Keynote Speaker

Prof. Hongmei He

INVITED SPEAKER

Dr. Hongmei (Mary) He (SIEEE, FHEA) obtained her PhD in Computer Science and MSc in Multimedia and Internet Computing from Loughborough University, UK in 2006 and 2003, respectively. Before coming to the UK, she was a senior embedded system engineer at Motorola Design House, China. Currently, she is a Professor in Future Robotics, Engineering and Transport systems at the University of Salford. Dr He had rich postdoctoral research experience for several universities, such as Loughborough University, University of Bristol, Ulster University and University of Kent, and she has completed many projects sponsored by EPSRC, MoD, FP7, Leverhmul Trust, Innovate UK as well as International grants. Her expertise in AI has been explored in a wide range of applications, such as Cognitive Robotics, Cognitive Cyber Security, Data/Sensor Fusion, and Safety & Security of autonomous systems, etc. She is a productive researcher and has published many papers in peer-reviewed journals, national/international conferences, and book chapters.
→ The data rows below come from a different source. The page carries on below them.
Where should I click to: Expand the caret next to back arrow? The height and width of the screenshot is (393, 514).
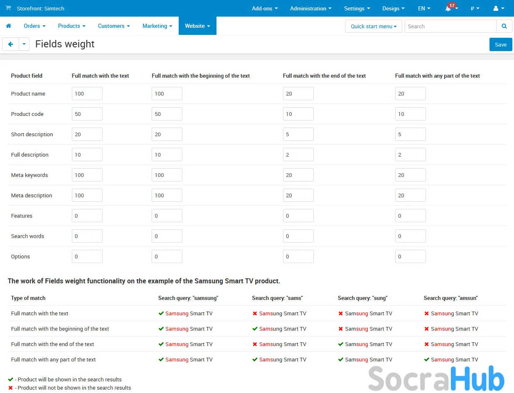pyautogui.click(x=24, y=44)
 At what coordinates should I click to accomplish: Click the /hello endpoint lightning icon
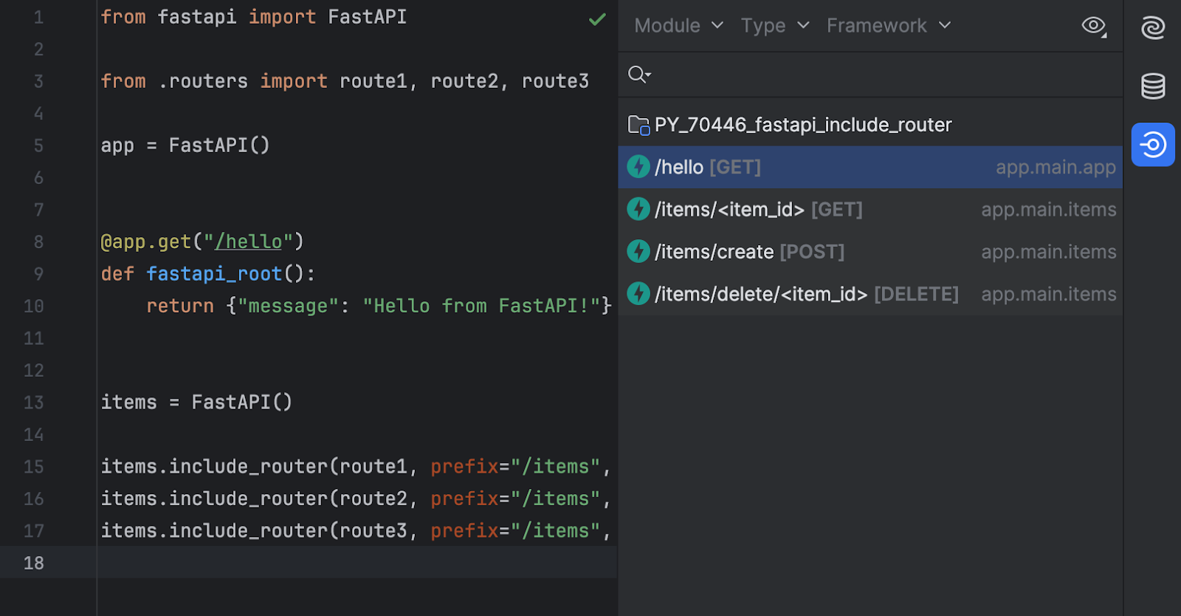click(x=638, y=167)
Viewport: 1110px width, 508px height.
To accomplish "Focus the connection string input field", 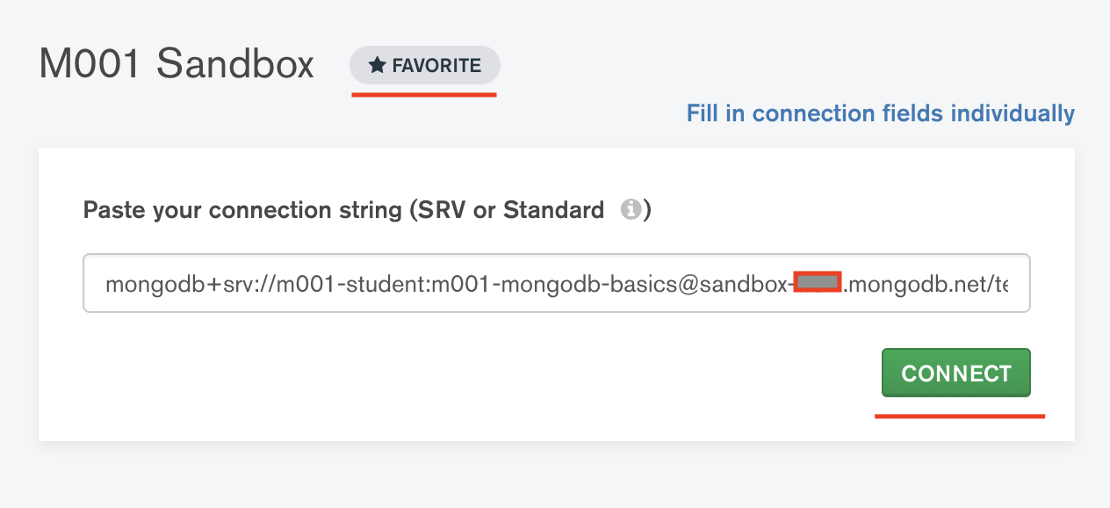I will [556, 284].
Dr Hongmei He is a full member in EPSRC peer-review college and EU H2020 ICT Robotics Programme review panel member in 2016 and 2019. She is the secretary of IEEE UK & Ireland RAS Chapter, vice chair of Adaptive & Dynamic Programming and Reinforcement Learning Technic Committee in IEEE Computational Intelligence Society, and working group member of IEEE Technical Ethics (P7000) standard.

Title: The Challenges and Opportunities of Human-Centered AI for Trustworthy Robots and Autonomous Systems

Abstract:

The trustworthiness of robots and autonomous systems (RAS) is at the centre of many research agendas on AI driven autonomous systems. This research systematically investigates for the first time the key aspects of human-centred AI (HAI) for trustworthy RAS in terms of safety, security, human-machine interaction, system health and ethics by identifying the challenges in implementing trustworthy autonomous systems with respect to the five key facets and exploring the role of AI in relation to the five facets of trustworthy RAS. It also presents a new acceptance model for RAS as a framework for human-centred AI requirements, promoting machine intelligence that augments human capabilities and places humans at the centre to achieve trustworthy RAS by design.